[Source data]
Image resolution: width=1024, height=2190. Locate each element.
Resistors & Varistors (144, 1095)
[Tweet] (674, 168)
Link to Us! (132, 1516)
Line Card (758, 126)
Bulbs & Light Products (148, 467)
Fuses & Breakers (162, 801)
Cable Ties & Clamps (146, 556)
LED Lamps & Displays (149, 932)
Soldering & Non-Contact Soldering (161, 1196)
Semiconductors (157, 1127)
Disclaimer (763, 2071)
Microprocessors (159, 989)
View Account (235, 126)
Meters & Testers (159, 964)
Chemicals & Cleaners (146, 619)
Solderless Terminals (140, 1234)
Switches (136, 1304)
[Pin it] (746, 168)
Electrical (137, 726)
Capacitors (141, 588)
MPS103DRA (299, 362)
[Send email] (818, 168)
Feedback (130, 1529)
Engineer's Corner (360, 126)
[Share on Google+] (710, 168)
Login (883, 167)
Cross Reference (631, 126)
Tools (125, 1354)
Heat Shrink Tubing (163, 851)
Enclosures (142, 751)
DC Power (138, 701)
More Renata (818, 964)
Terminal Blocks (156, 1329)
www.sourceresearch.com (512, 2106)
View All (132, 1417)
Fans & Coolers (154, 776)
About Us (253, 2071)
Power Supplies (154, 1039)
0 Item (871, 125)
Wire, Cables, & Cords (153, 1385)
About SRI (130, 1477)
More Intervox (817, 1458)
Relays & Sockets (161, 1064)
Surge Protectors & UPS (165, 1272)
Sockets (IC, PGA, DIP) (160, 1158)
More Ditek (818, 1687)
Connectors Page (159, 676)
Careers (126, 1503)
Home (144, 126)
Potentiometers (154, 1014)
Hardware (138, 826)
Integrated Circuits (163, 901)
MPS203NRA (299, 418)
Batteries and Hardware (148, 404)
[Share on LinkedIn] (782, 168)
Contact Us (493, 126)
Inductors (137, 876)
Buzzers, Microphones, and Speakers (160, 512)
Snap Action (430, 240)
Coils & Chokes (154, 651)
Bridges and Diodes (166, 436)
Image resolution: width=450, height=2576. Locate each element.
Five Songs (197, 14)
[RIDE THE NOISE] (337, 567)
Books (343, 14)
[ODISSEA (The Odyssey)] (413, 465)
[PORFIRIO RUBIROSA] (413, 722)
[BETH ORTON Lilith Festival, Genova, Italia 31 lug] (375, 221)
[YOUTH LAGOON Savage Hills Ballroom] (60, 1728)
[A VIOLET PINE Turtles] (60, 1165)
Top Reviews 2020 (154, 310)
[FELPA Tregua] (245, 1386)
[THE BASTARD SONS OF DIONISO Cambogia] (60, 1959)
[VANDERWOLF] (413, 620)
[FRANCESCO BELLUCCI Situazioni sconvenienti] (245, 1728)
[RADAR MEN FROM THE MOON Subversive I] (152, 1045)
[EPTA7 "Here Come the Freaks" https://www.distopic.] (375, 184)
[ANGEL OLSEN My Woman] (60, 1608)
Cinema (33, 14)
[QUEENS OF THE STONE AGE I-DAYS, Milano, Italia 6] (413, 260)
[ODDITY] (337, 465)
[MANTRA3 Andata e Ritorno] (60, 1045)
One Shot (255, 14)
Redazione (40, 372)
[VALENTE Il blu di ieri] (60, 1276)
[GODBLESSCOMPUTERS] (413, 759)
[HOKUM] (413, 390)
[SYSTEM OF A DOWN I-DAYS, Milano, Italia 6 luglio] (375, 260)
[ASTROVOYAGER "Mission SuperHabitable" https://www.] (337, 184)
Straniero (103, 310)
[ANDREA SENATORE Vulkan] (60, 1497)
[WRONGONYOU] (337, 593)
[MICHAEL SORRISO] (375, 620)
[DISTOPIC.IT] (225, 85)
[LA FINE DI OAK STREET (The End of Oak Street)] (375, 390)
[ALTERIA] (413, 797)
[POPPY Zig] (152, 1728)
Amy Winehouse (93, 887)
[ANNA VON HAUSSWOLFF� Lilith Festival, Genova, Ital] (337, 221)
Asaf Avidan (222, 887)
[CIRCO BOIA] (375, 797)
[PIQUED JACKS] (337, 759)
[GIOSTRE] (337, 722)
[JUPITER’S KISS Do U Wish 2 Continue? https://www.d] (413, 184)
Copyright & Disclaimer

## Work task
From the line containing "[DISTOPIC.IT] (225, 85)" down to the last line, reproduce the records exactly. Include both ends.

## Solution to the problem
[DISTOPIC.IT] (225, 85)
[LA FINE DI OAK STREET (The End of Oak Street)] (375, 390)
[ALTERIA] (413, 797)
[POPPY Zig] (152, 1728)
Amy Winehouse (93, 887)
[ANNA VON HAUSSWOLFF� Lilith Festival, Genova, Ital] (337, 221)
Asaf Avidan (222, 887)
[CIRCO BOIA] (375, 797)
[PIQUED JACKS] (337, 759)
[GIOSTRE] (337, 722)
[JUPITER’S KISS Do U Wish 2 Continue? https://www.d] (413, 184)
Copyright & Disclaimer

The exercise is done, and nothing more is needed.